It was 1978, and Rivers had just produced
Rabbit Test, a mediocre comedy
starring Billy Crystal, who played the first man to become pregnant. We
had scheduled a rigorous itinerary of newspaper, wire, television and
radio interviews for the director/comic, and almost all of the work had
fallen on me. I was also a Rivers fan, and was looking forward to
meeting her.
Our most active account was a famous French Quarter hotel, so naturally,
we reserved a suite for Rivers there. I showed up at the hotel very
early the day Rivers was scheduled to arrive, did an inspection to make
sure everything was perfect, and found that everything was abysmal. Not
only was there no fruit basket and welcome note, but the floor hadn’t
been vacuumed, the bathroom was dirty, and the furniture needed dusting.

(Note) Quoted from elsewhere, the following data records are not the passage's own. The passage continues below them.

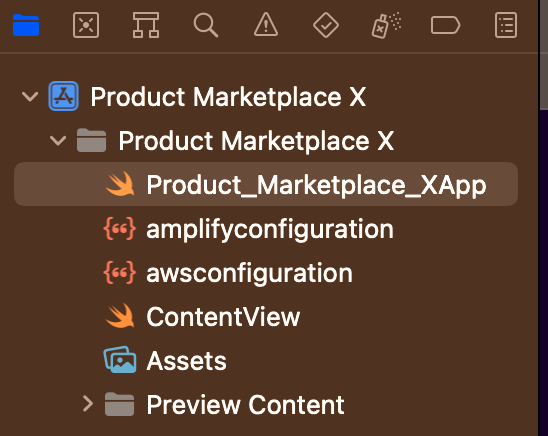Open the Find navigator magnifier
This screenshot has height=436, width=548.
[206, 25]
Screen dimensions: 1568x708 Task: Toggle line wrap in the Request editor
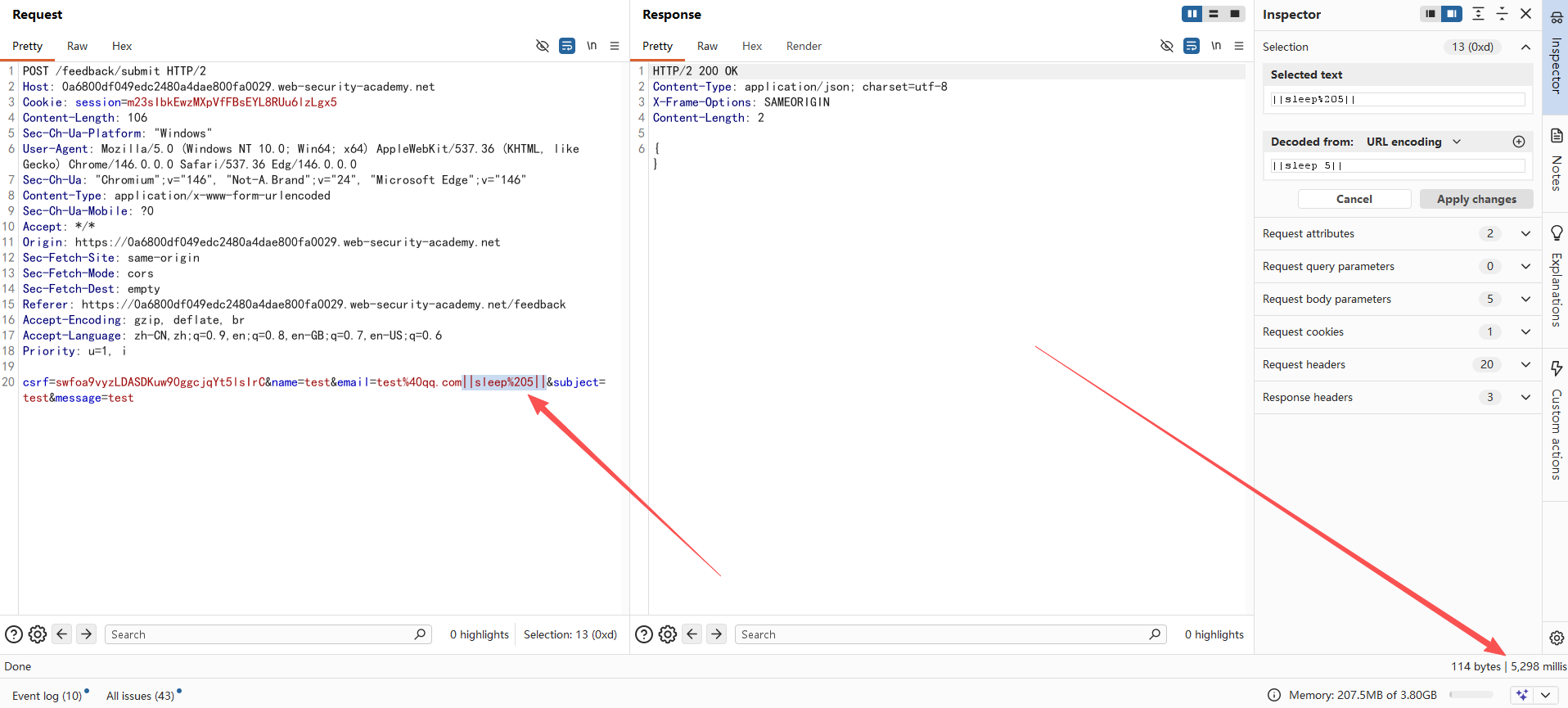566,46

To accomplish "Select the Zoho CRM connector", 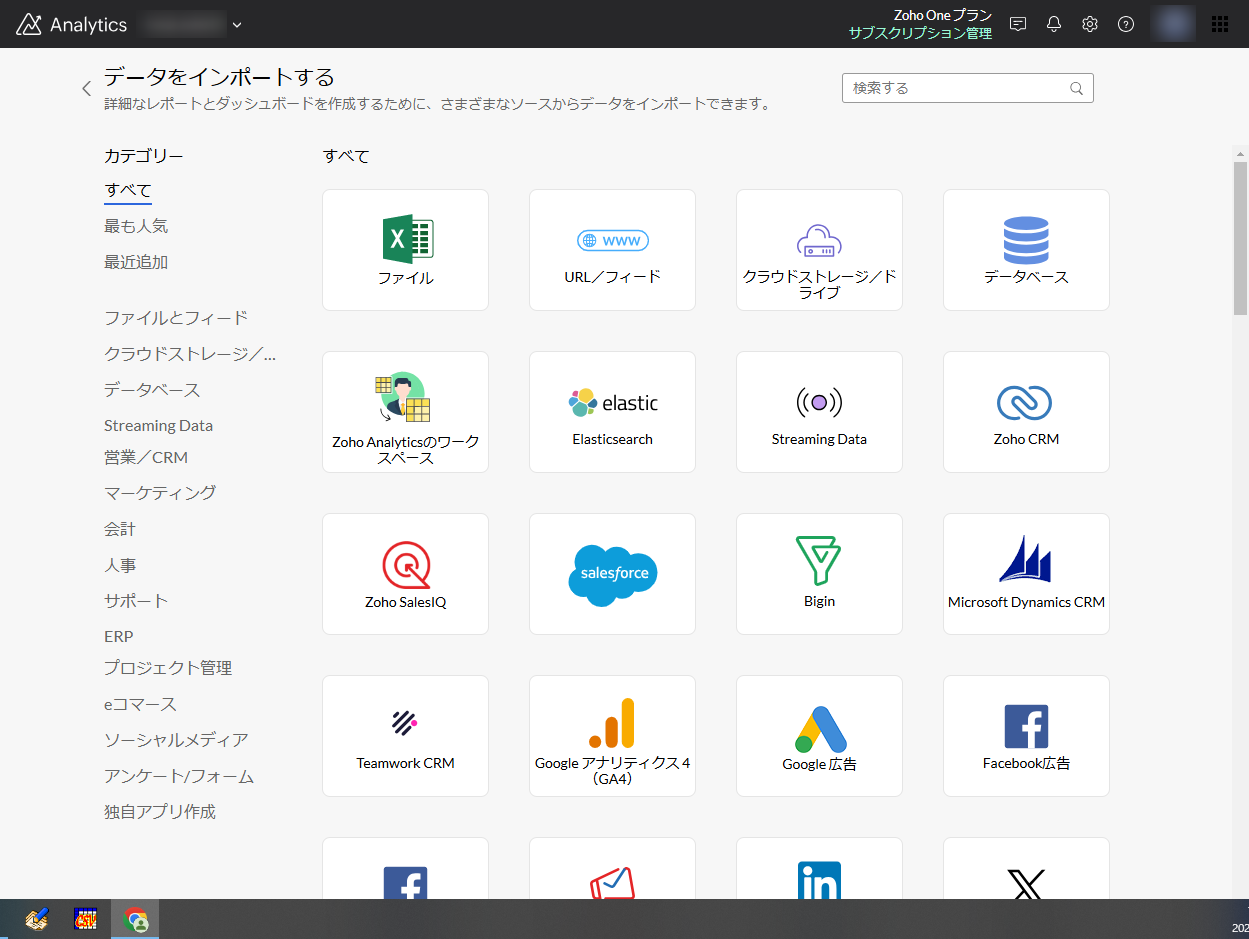I will [x=1026, y=412].
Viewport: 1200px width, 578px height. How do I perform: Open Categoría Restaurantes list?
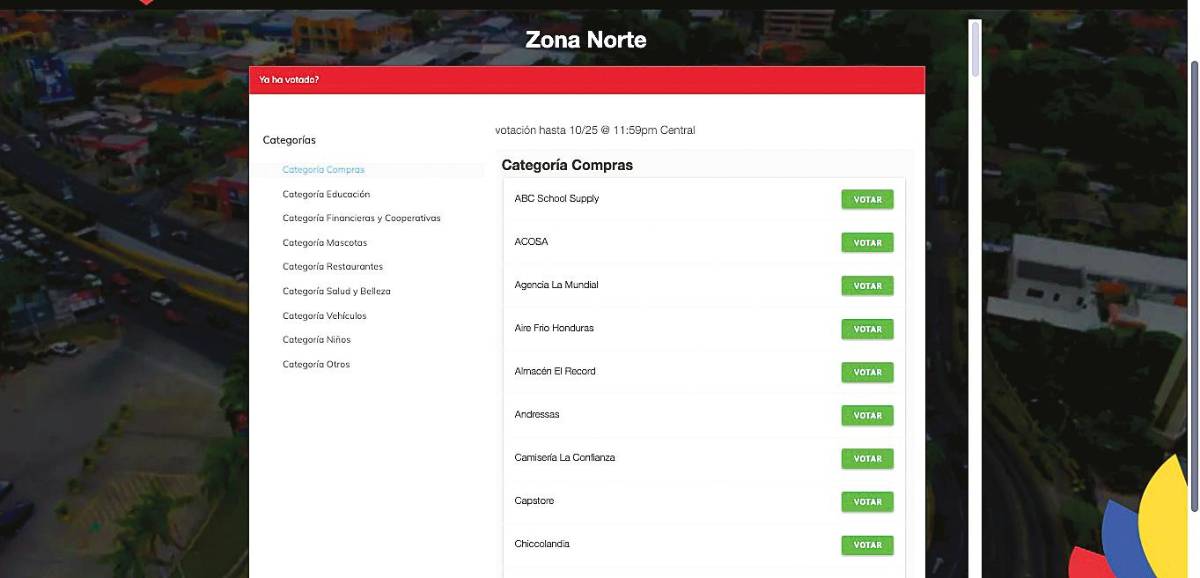332,267
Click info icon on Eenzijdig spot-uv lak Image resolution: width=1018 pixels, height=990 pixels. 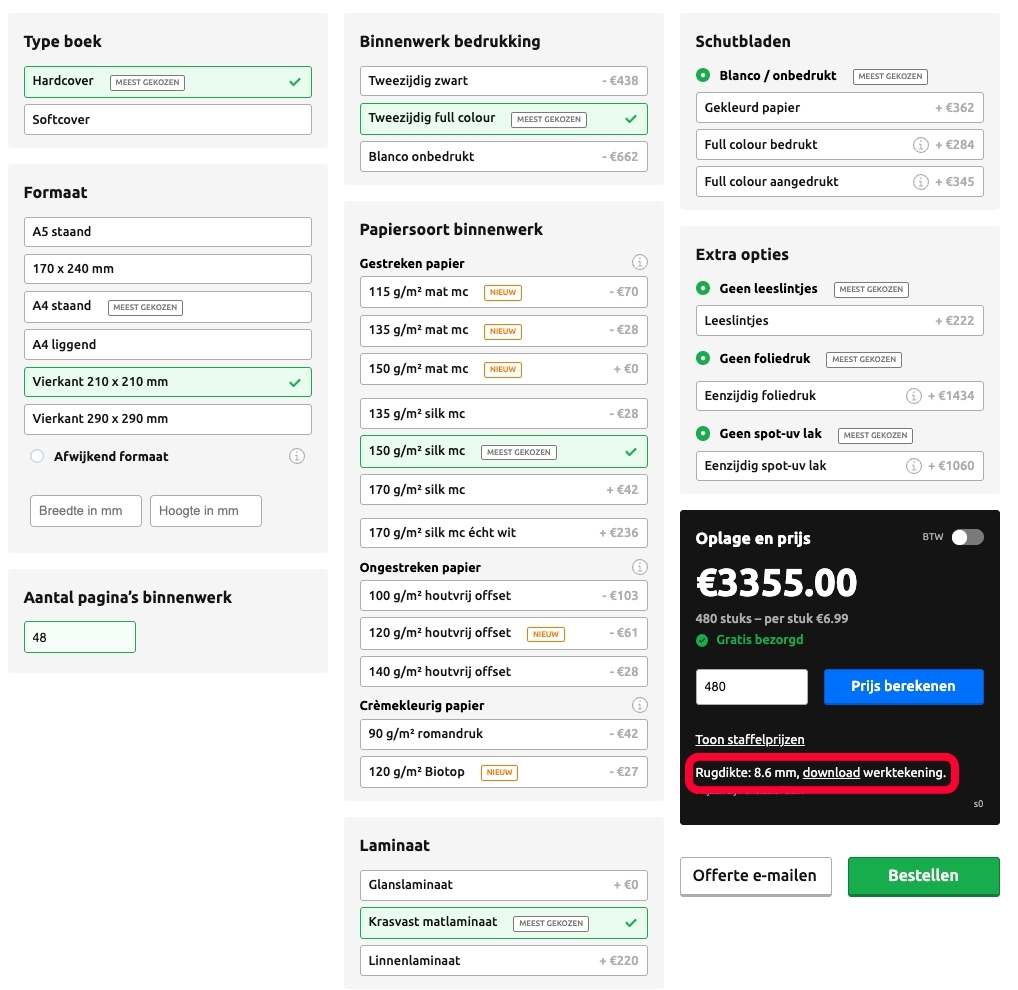pos(913,466)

The general manager’s secretary — a compulsive, sometimes unpleasant
woman — was angry with us for some imagined slight, and I was certain
she had sabotaged the order to have the suite prepped for a celebrity
visit.
A call to Housekeeping didn’t get me much more than equipment, so I
frantically cleaned the suite, expecting the star to arrive any moment.
Then I got word that Rivers’ flight had been cancelled. I was already
exhausted from normal preparations, not to mention all of the cleaning
and vacuuming. I called members of the news media to tell them their
interviews would be delayed, and they were not amused. By this time, my
boss had gotten wind of the fact that the hotel hadn’t cleaned the
suite, and she was beside herself with rage.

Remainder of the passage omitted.